Are both the sentences expressing same thought?
The plan is environmentally disastrous.
Vs
Environmentally, the plan is disastrous.
Are both the sentences expressing same thought?
The plan is environmentally disastrous.
Vs
Environmentally, the plan is disastrous.
Close enough that in most situations they are interchangeable.
Structurally the first has the adverb acting as a modifier of "disastrous", and the second has the adverb as an adjunct of the whole clause. With different words, these structures can have different meanings:
Pat was unfortunately dressed (their clothes were poorly chosen, they should have worn different clothes, not a very natural sentence)
Unfortunately, Pat was dressed. (They should have been naked)
But in your example, I can't see any real difference.

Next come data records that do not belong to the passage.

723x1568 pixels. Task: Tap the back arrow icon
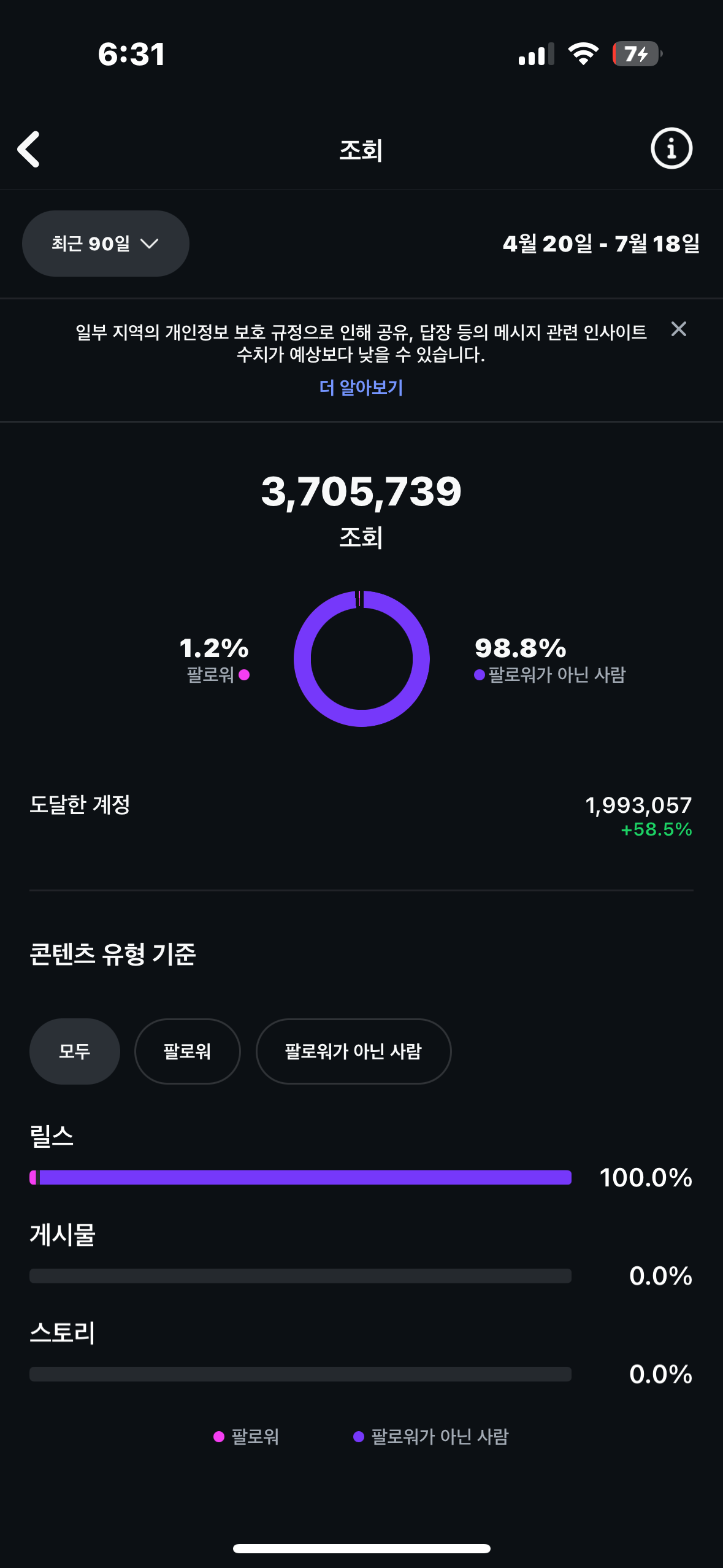tap(29, 149)
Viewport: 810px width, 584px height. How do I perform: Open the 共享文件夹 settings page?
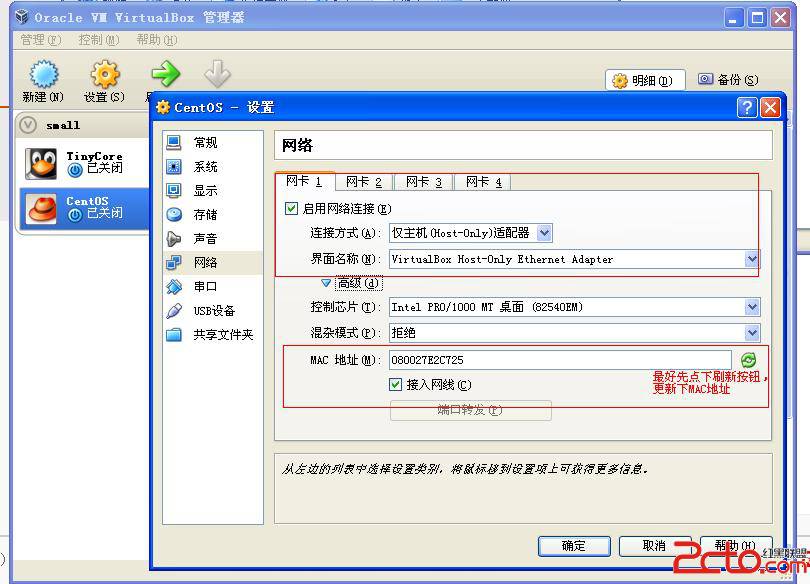pos(176,336)
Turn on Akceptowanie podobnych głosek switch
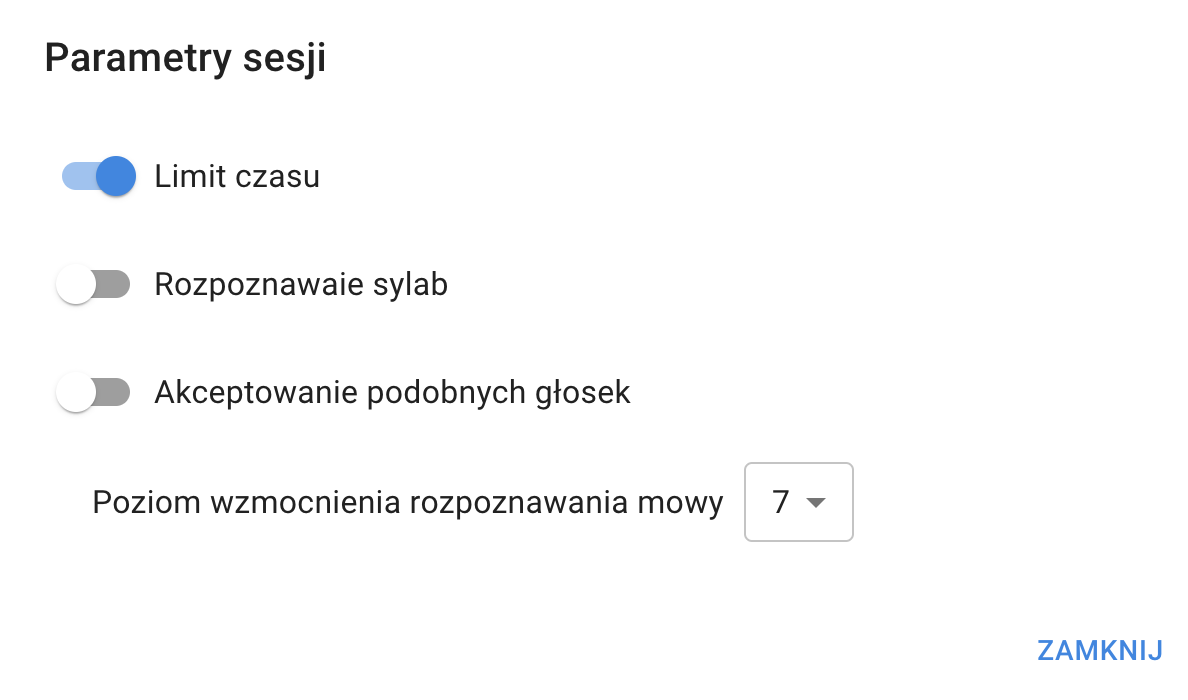 93,393
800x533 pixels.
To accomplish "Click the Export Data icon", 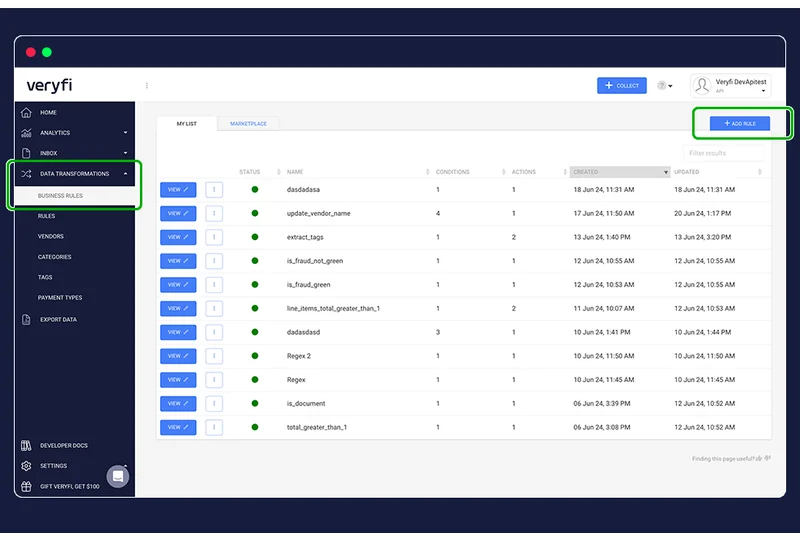I will [26, 320].
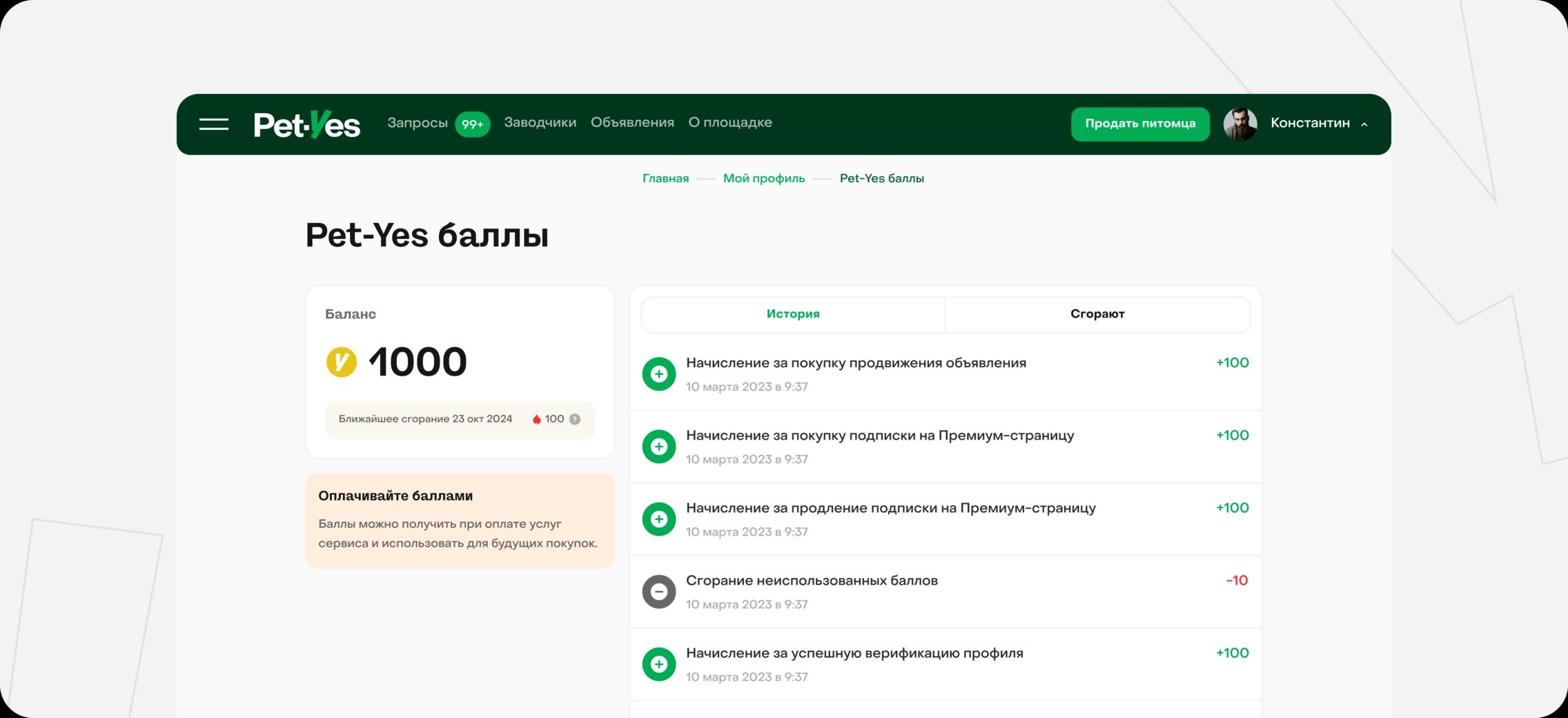The height and width of the screenshot is (718, 1568).
Task: Follow the Главная breadcrumb link
Action: click(665, 179)
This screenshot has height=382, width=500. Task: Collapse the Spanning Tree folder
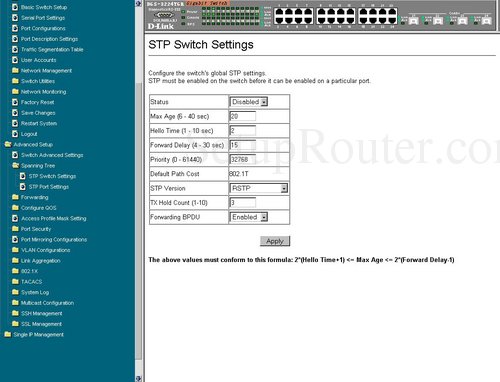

OP's first version is the "syntactic default" for English - the adverb (environmentally) goes next to the verb (is). The second version is a "stylistic inversion" with exactly the same meaning.

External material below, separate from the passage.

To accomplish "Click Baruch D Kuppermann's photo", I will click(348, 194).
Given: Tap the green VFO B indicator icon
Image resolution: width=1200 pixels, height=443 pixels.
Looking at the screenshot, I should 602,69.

Note that structurally, that second version with the "fronted" adverb looks like a whole sentence adverb. For semantic reasons that classification doesn't apply with OP's example, but it certainly could with a different adverb...
1: The plan is truly disastrous
2: Truly, the plan is disastrous
....where unquestionably truly in #2 refers to the entire assertion that follows. This leads to a small but potentially significant semantic distinction that might be more obvious in, say...

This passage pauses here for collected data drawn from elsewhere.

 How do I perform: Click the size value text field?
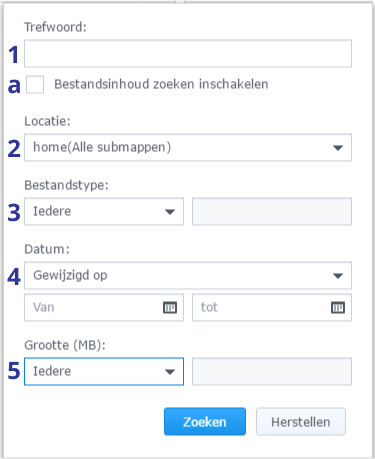pos(272,372)
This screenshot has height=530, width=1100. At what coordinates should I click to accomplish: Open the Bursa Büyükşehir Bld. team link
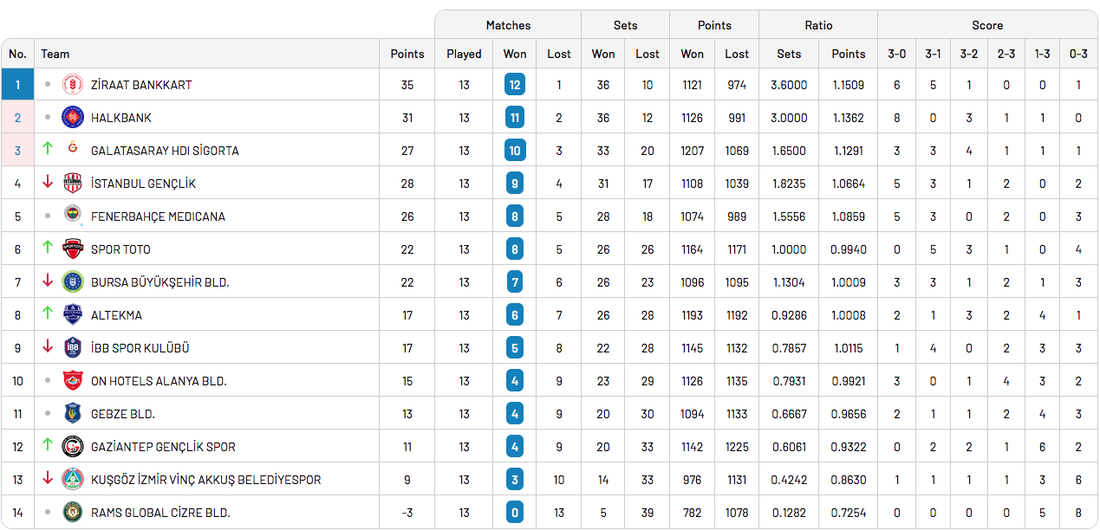(x=160, y=282)
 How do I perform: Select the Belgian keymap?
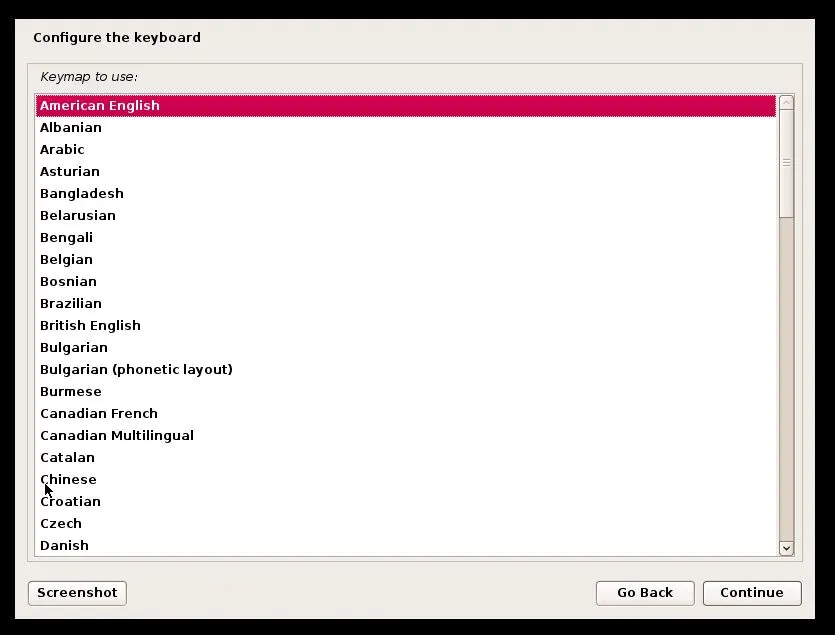pyautogui.click(x=66, y=259)
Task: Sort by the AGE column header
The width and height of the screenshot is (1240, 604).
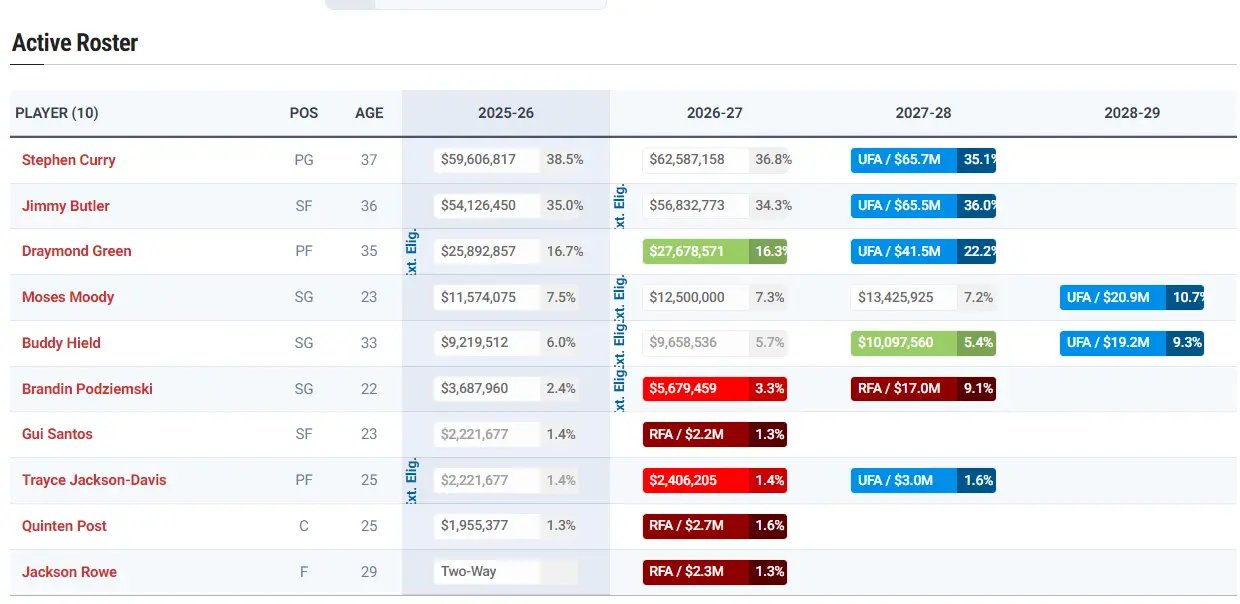Action: [369, 113]
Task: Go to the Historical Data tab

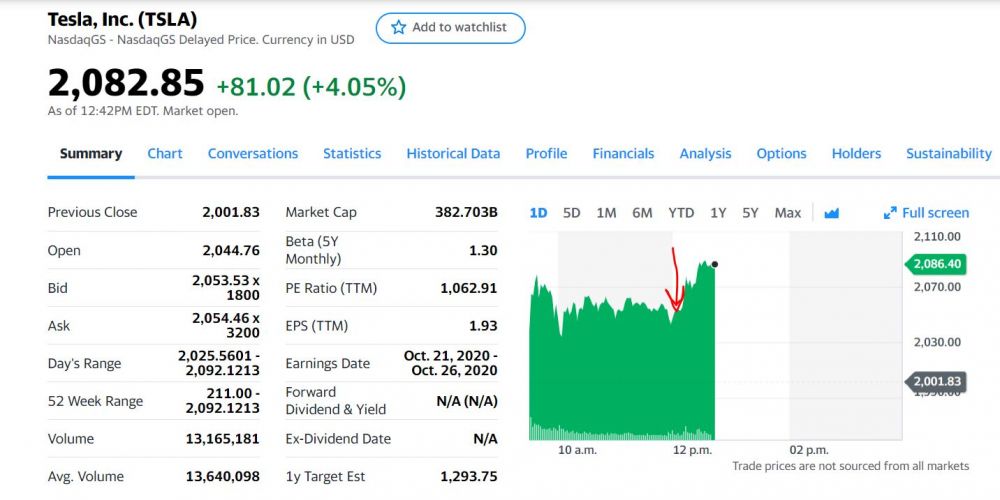Action: pyautogui.click(x=453, y=154)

3: I didn't know he truly liked you
(I thought perhaps he was just being politely friendly to you)
4: Truly, I didn't know he liked you
(I swear I had no idea he was even "favorably disposed" to you)
TL;DR: The actual examples as given just represent different stylistic choices with the same meaning, but there are structurally similar utterances where the position of the adverb more clearly affects the meaning.